(Stored items)
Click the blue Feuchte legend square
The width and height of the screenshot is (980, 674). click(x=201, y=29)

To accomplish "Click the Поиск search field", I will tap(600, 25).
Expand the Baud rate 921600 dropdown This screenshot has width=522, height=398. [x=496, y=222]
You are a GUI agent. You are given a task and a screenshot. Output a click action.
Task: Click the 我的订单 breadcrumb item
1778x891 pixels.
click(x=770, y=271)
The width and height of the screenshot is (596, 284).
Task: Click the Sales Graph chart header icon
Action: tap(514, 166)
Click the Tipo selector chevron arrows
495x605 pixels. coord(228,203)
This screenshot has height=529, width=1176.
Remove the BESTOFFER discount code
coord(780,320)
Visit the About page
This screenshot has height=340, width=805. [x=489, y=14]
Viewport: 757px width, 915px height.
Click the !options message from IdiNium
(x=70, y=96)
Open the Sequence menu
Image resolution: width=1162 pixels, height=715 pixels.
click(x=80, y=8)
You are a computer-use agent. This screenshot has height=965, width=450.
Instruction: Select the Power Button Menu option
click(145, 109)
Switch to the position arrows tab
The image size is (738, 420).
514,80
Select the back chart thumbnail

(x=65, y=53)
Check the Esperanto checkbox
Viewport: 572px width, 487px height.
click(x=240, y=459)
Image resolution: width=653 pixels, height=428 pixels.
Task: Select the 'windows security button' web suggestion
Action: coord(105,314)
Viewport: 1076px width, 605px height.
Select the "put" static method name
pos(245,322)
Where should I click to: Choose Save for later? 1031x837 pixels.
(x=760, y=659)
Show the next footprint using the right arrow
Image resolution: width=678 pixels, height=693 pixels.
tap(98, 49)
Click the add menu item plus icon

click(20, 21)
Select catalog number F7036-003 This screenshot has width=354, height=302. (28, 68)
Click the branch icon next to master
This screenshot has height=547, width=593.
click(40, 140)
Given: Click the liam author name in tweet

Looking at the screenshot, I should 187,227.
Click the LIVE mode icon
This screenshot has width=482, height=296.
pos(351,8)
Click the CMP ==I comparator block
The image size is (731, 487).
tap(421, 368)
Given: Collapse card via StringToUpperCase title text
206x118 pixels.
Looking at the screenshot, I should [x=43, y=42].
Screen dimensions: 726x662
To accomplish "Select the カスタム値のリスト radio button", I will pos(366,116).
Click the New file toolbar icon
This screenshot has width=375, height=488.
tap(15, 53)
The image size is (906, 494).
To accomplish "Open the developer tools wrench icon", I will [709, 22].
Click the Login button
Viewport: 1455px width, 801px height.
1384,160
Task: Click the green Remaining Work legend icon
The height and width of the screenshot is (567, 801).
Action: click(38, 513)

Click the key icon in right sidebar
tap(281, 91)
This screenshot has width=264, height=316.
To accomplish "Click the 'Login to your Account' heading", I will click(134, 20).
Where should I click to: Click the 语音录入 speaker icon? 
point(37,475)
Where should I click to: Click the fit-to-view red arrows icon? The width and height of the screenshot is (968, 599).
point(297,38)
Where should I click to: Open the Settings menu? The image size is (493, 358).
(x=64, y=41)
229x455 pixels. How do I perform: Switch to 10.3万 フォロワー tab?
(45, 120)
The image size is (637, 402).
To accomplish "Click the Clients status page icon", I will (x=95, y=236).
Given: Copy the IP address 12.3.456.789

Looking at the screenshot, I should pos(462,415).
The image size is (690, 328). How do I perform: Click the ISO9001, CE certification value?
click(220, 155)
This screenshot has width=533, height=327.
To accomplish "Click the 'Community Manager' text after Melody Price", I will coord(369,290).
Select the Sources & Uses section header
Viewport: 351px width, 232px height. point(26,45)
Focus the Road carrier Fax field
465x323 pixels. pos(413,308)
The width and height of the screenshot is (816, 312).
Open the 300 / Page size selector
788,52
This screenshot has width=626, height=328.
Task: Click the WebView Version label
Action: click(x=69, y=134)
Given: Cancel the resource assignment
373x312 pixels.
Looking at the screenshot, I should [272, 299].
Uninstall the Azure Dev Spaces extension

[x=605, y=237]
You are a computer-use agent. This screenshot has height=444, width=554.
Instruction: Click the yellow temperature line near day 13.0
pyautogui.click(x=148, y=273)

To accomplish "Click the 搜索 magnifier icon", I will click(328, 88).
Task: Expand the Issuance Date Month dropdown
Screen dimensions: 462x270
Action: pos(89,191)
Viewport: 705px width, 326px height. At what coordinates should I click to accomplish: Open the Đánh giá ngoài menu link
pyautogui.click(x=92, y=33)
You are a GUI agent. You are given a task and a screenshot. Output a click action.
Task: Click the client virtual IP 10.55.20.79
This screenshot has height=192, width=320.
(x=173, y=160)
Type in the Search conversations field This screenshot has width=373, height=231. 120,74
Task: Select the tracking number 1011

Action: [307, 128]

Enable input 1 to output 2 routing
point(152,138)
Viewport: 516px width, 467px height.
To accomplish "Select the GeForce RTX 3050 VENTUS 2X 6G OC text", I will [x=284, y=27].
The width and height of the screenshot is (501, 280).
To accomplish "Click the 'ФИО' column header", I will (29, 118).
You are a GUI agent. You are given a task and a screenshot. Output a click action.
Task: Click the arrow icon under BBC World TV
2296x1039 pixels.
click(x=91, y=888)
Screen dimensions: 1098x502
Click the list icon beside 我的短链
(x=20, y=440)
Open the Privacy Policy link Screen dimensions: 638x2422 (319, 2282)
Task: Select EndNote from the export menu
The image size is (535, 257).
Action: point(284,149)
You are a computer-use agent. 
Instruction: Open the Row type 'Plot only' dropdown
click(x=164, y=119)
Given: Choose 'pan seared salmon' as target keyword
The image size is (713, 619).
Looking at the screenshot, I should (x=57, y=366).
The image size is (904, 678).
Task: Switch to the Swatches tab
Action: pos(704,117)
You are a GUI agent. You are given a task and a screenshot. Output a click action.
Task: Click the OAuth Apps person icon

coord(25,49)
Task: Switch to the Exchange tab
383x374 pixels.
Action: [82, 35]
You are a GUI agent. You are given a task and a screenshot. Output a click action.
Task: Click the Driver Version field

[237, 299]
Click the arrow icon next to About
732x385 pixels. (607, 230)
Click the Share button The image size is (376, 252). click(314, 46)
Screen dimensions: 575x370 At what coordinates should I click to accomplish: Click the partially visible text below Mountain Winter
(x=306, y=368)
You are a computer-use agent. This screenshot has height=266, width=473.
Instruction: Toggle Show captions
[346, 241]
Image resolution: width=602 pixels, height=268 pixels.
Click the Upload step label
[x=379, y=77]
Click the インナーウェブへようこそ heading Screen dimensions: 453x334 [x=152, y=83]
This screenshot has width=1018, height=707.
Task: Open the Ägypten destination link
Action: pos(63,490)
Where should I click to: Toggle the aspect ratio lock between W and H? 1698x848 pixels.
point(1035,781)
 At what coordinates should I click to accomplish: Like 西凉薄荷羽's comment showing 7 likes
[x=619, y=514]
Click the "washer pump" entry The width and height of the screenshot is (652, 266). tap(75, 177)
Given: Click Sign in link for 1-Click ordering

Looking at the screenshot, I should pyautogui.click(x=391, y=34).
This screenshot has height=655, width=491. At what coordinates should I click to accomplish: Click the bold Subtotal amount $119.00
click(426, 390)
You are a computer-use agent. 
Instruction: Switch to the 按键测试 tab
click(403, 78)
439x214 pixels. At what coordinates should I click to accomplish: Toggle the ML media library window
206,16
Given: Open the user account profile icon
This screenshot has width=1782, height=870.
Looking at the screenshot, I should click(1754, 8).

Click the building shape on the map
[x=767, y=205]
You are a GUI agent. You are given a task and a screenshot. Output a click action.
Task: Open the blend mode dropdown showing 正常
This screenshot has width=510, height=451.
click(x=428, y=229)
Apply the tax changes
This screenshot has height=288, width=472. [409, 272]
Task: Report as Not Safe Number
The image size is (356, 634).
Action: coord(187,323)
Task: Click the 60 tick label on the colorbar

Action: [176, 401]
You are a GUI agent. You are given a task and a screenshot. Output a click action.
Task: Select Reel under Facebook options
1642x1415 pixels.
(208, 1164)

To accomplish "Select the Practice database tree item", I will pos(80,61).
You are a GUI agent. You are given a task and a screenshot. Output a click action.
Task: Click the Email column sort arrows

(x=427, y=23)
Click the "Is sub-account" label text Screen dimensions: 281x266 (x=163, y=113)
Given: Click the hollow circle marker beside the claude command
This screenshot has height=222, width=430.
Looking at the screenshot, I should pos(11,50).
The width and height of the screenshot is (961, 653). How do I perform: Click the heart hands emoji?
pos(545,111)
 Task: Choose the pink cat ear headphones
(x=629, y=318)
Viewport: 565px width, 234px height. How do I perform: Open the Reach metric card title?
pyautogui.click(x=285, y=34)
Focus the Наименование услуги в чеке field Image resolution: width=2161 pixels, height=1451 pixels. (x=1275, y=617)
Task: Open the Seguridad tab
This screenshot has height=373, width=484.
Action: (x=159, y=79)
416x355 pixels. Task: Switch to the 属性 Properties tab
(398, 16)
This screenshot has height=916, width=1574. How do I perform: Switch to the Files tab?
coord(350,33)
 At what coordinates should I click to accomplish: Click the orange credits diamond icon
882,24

**WORK ITEM**.
Please write out the lines that run from the one with "Task: Choose the pink cat ear headphones" to the end of the records, both included, exactly as they appear.

**SOLUTION FOR THIS PROBLEM**.
 Task: Choose the pink cat ear headphones
(x=629, y=318)
Viewport: 565px width, 234px height. How do I perform: Open the Reach metric card title?
pyautogui.click(x=285, y=34)
Focus the Наименование услуги в чеке field Image resolution: width=2161 pixels, height=1451 pixels. (x=1275, y=617)
Task: Open the Seguridad tab
This screenshot has height=373, width=484.
Action: (x=159, y=79)
416x355 pixels. Task: Switch to the 属性 Properties tab
(398, 16)
This screenshot has height=916, width=1574. How do I perform: Switch to the Files tab?
coord(350,33)
 At what coordinates should I click to accomplish: Click the orange credits diamond icon
882,24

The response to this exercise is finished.